Passage to read:
---
Gora is an ORM framework for column stores such as Apache HBase and Apache Cassandra with a specific focus on Hadoop.
Although there are various excellent ORM frameworks for relational databases, data modeling in NoSQL data stores differ profoundly from their relational cousins. Moreover, data-model agnostic frameworks such as JDO are not sufficient for use cases, where one needs to use the full power of the data models in column stores. Gora fills this gap by giving the user an easy-to-use ORM framework with data store specific mappings and built in Apache Hadoop support.
The overall goal for Gora is to become the standard data representation and persistence framework for big data. The roadmap of Gora can be grouped as follows.
ORM stands for Object Relation Mapping. It is a technology which abstacts the persistency layer (mostly Relational Databases) so that plain domain level objects can be used, without the cumbersome effort to save/load the data to and from the database. Gora differs from current solutions in that:
ORM frameworks are nothing new. But with the explosion of data generated in Terabytes and even Petabytes, NoSQL data stores are gaining ever-increasing popularity. Coupled with limited support to already-proven Apache Hadoop support in current ORM frameworks, there was a need for a new project.
---
Challenge: Recast the paragraph of the Gora overview above that begins "Although there are various excellent ORM frameworks" as a short bulleted list, keeping its main facts.

Available data:
---
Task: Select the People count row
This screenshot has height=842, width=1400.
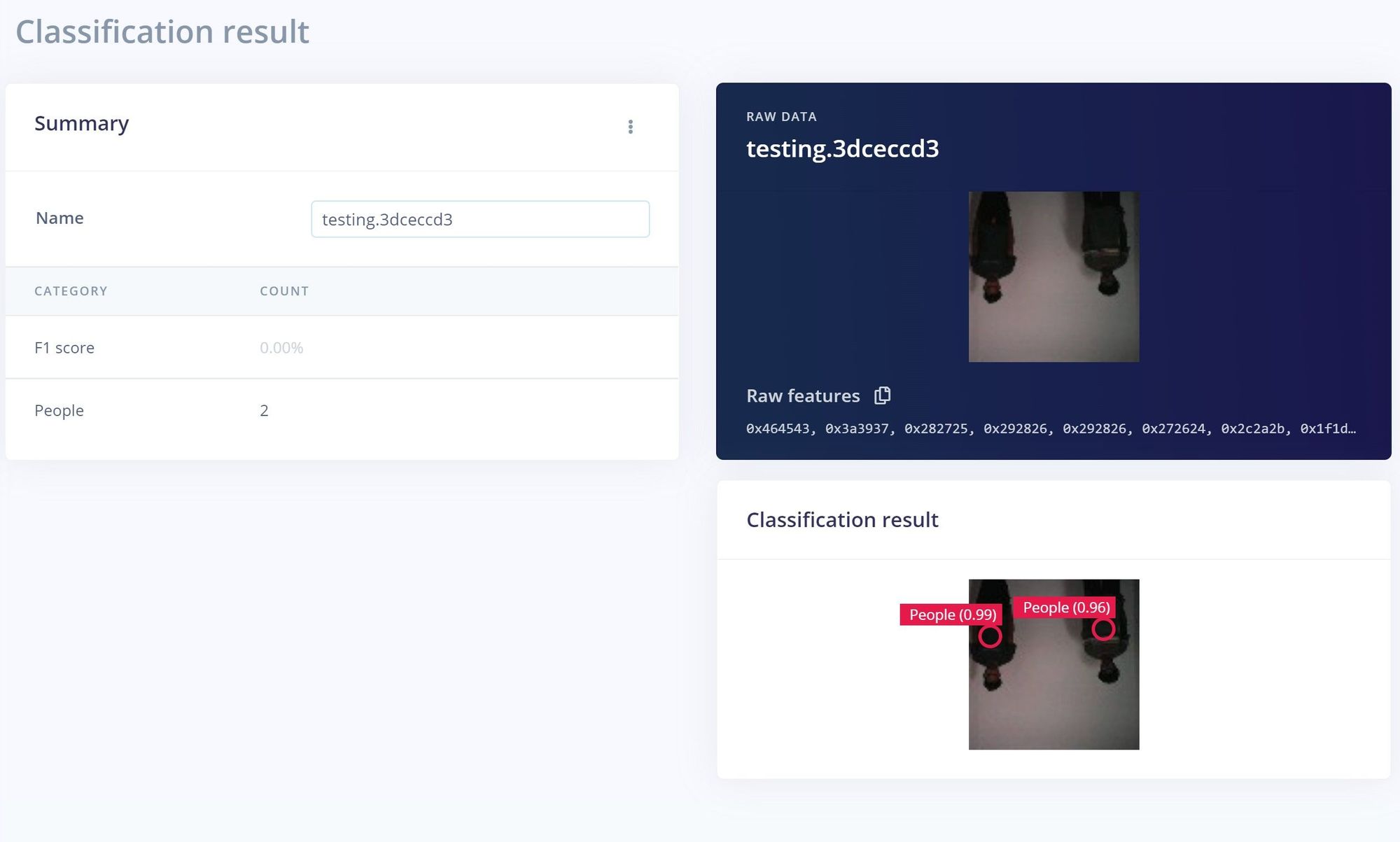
---
Solution:
- Many excellent ORM frameworks exist for relational databases, but data modeling in NoSQL data stores differs profoundly from the relational kind.
- Data-model agnostic frameworks such as JDO are not sufficient when the full power of column-store data models is needed.
- Gora fills this gap with an easy-to-use ORM framework that offers data store specific mappings and built-in Apache Hadoop support.